Foi mais ou menos a essa conclusão a que cheguei quando apresentei meu relatório de iniciação científica lá no ano passado.
By rob
O objetivo era meio o de identificar qual imagem poderia ser construída de Lula e de seu Governo a partir de um estudo de chamadas e imagens de capa dos jornais daqui do estado, A Gazeta e a Tribuna - as edições estudadas foram as maio e junho de 2005, logo no início das denúncias de “Mensalão” e de corrupção nos “Correios”.
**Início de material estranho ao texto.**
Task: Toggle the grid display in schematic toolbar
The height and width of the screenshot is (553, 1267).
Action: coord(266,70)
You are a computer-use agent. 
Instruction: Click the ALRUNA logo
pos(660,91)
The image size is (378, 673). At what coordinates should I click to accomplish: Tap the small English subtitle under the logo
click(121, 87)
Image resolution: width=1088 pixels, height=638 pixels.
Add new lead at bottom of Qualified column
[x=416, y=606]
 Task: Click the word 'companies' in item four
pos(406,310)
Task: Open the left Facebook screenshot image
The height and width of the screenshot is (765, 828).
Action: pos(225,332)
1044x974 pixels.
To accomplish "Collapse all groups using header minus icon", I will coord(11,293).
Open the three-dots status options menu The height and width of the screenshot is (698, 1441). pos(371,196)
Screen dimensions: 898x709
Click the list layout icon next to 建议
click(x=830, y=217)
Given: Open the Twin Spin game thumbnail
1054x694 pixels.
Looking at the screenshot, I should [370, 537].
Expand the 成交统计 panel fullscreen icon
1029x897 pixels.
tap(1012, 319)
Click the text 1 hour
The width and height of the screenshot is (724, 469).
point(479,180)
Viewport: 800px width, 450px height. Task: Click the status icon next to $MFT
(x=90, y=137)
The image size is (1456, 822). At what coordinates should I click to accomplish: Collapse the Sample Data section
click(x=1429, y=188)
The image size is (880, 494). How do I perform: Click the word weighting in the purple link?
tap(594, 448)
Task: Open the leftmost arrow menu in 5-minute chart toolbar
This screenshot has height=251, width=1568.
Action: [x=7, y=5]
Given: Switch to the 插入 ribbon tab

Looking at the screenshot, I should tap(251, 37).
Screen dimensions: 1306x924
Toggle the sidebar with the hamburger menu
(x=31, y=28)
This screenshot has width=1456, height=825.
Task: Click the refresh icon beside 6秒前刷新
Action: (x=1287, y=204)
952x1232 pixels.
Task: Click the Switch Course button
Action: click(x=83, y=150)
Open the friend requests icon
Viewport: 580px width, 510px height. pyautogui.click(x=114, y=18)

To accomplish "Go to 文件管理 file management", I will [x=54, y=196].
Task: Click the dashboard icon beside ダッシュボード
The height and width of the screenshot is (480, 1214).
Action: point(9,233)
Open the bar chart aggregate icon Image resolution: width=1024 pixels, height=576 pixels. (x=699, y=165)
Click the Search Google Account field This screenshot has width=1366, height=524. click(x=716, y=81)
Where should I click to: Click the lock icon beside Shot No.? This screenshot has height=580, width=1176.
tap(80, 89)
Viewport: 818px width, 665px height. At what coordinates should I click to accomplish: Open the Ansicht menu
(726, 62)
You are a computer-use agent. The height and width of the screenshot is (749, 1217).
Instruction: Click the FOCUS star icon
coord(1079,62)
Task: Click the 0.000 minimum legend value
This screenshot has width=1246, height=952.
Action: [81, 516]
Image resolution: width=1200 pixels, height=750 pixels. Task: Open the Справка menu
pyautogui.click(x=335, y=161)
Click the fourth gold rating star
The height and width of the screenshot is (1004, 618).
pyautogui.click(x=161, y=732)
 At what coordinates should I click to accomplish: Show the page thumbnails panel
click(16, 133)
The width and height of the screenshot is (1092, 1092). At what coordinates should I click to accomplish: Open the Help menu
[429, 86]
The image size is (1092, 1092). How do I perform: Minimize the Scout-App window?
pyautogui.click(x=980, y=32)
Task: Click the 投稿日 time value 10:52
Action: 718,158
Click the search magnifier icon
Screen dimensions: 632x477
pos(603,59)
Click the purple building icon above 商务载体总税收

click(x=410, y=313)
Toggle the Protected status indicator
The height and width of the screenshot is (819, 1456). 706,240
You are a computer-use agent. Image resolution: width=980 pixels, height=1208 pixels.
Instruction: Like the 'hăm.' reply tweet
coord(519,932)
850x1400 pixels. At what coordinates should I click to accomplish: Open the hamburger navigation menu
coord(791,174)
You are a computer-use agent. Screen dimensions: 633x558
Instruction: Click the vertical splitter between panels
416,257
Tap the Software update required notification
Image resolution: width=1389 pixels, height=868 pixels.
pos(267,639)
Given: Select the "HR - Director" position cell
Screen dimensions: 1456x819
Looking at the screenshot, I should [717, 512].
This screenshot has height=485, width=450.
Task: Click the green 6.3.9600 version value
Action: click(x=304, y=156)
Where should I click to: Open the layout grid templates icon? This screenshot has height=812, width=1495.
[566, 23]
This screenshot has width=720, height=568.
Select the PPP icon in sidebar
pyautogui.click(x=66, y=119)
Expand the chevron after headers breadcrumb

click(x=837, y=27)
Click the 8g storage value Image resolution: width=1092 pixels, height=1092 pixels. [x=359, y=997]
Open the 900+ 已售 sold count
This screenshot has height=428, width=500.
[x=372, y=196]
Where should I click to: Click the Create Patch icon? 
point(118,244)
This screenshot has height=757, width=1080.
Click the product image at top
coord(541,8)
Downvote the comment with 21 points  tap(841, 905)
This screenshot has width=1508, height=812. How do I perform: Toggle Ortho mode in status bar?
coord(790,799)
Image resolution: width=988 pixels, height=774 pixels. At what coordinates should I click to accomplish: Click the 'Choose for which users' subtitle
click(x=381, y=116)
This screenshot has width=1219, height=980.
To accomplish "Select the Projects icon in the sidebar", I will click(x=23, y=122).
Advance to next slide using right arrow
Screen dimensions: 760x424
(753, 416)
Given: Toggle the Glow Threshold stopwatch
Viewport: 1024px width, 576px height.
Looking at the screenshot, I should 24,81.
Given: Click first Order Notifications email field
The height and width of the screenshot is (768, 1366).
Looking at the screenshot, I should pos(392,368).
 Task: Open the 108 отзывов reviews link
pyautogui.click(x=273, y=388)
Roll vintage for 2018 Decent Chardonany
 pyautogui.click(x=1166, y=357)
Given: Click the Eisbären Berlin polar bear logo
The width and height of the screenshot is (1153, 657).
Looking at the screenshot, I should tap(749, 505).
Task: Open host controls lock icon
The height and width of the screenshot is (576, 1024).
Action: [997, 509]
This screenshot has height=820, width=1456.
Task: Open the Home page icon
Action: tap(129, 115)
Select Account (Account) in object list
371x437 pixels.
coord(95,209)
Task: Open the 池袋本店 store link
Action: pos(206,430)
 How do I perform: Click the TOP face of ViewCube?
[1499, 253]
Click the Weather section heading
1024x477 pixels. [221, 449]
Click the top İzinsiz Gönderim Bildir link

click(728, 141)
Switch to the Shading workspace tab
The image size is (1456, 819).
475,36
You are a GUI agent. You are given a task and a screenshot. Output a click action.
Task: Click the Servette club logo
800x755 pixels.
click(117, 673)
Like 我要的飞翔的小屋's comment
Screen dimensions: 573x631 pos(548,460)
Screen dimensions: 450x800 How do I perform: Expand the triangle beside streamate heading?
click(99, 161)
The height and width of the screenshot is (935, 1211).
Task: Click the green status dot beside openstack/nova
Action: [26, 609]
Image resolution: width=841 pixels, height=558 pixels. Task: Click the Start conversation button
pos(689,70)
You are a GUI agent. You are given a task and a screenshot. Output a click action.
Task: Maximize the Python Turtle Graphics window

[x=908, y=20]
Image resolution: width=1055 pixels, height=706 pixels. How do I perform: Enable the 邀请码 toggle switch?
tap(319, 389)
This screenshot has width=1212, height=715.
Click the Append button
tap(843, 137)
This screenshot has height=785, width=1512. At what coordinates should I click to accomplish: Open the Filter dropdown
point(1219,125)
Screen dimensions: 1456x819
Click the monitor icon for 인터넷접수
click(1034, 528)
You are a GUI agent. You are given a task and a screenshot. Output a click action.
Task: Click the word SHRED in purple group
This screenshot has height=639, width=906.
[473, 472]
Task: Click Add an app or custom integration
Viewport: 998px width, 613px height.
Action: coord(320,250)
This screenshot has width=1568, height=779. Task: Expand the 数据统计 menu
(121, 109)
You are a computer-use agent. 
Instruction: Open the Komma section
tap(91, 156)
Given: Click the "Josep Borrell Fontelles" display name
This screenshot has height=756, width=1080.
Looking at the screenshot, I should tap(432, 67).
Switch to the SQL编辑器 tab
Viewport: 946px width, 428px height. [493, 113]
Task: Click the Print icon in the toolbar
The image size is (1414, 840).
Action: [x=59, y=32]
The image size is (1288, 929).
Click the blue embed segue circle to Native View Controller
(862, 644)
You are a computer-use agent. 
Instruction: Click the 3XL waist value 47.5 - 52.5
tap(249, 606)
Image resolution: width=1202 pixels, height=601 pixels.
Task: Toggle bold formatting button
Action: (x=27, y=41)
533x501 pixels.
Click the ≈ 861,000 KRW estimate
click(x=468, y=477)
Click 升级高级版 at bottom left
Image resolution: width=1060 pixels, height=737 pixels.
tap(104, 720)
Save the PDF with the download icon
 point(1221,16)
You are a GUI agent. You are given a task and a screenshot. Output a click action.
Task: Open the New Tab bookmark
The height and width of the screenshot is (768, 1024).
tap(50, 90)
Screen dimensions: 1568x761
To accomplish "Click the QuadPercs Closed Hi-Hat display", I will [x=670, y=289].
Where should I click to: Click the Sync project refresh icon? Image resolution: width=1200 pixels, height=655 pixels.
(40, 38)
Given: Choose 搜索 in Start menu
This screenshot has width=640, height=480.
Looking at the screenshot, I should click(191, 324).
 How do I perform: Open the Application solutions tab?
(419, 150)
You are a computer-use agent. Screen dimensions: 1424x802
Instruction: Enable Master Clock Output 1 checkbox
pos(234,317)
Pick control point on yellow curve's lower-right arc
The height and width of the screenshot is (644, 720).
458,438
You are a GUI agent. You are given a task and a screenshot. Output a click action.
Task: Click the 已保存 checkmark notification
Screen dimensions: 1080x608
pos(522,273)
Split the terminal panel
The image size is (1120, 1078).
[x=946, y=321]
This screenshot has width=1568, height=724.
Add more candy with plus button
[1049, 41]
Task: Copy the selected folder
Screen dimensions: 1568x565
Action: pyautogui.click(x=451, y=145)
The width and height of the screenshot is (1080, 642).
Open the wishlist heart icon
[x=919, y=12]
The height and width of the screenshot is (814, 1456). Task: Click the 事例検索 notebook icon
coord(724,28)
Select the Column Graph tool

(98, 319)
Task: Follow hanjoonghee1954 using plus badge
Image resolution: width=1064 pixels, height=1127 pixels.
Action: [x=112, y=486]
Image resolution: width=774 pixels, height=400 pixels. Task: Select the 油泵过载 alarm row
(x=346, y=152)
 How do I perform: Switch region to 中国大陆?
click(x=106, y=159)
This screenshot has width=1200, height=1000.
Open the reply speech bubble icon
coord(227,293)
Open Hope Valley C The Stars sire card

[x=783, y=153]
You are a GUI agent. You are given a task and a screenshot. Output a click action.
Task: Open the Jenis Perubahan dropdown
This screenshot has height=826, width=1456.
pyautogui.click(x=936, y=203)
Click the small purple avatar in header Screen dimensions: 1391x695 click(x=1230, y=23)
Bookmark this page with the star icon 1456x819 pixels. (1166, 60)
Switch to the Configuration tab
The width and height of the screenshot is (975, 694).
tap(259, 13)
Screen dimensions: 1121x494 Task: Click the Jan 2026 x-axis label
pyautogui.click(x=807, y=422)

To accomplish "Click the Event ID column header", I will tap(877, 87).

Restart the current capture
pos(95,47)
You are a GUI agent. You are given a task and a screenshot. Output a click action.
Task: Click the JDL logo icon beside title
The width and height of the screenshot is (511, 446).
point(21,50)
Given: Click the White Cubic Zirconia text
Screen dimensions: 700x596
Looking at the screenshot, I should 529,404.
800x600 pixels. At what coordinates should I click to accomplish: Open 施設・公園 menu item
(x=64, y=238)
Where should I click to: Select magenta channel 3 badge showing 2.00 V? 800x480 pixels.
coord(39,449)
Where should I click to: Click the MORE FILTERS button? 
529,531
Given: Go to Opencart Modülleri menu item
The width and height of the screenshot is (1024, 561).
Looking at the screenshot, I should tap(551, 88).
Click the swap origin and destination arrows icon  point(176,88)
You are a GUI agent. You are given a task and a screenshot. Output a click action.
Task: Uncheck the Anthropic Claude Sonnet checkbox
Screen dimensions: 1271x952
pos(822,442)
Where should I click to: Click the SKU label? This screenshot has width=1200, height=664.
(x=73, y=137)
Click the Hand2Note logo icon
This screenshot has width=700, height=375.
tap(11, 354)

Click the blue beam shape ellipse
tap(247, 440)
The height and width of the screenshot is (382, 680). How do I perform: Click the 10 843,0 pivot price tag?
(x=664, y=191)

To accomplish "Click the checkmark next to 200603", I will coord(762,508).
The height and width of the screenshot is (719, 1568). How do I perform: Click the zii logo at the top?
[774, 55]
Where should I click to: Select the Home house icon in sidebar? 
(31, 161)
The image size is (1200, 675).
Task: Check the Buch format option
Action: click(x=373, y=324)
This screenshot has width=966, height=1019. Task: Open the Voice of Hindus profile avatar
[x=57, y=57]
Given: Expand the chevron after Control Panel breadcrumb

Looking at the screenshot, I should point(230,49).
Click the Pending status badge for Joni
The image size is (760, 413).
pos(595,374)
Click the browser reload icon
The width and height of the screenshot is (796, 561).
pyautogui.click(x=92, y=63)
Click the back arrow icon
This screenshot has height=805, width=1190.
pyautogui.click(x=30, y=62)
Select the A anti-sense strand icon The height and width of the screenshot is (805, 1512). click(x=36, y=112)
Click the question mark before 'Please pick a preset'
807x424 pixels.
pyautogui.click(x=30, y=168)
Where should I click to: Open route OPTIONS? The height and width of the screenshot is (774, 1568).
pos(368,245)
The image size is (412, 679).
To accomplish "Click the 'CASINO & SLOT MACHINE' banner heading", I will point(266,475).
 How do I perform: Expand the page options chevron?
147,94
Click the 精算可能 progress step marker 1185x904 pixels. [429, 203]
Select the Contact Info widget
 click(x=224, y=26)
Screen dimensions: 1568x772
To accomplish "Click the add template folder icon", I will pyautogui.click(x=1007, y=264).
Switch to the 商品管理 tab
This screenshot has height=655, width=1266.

Me surpreende que agora a Transparência Capixaba venha com iniciativa de fazer um abaixo-assinado “como forma de repúdio à decisão do Senado Federal que, desconsiderando o relatório aprovado pelo Conselho de Ética da Casa, absolveu o presidente do Senado das acusações de quebra de decoro parlamentar. ”
A Ong parece não querer ver até que ponto as denúncias contra Renan procedem e merecem julgamento. Do contrário, por que só ele merece ser cassado e agora foi tomado como Judas?
Um professor costuma dizer, bem pragmático politicamente, é verdade, que as relações entre ética e política vão sempre ser problemáticas e que aqueles que primam pela ética costumam desprezar a política e os que optam pela política costumam usar o discurso da ética apenas como mais um dentre os diversos recursos através dos quais exercem sua luta diária pelo poder - vide o caso do PT quando era oposição e agora como governo.
Deve ser interessante viver numa sociedade onde se tem o exercício de um Governo idealizado para se fazer críticas quando se está na Oposição. A Oposição sempre tem solução para todos os males, só tem o detalhe que lhe falta o instrumental executivo para fazer as coisas acontecerem como se prega.
Aos que ocupam a situação no momento, eis que, falta a tão gasta e simplista vontade política. Quando se é Governo existe uma série de impecilhos e não mais que de repente fazer política fica muito mais complicado. Se tem uma série de adversários impiedosos. A Oposição projeta a perfeição de um Governo platônico para avaliar as, digamos assim, incapacidades terrenas.
Mauro Petersem Domingues, cientista político daqui da universidade, lembra que Renan Calheiros sempre foi essa figura que apenas agora se faz tanta questão de se mostra a tal da opinião pública. A presença por bases de governos viria desde, pelo menos, Sarney, tendo inclusive sido nomeado Ministro da Justiça em 1998 pelo então presidente Fernando Henrique Cardoso e reconduzido à pasta pelo mesmo FHC no início de seu segundo mandato presidencial em 1999.
Petersem ironiza
Mas naquela ocasião, com certeza, não havia nenhum lobista pagando contas suas. Nenhuma empresa bancando a perseguição que ele, como Ministro, moveu contra lideranças e militantes do Movimento dos Trabalhadores Rurais Sem-Terra por todo o país.
O que estamos vivendo não é um surto de exigências éticas na política mas a continuação da luta política por outros meios. Derrotados nas urnas, alijados do controle de cargos públicos que consideram seus por direito de nascença, segmentos da sociedade brasileira lançam mão de um processo de judicialização da luta política.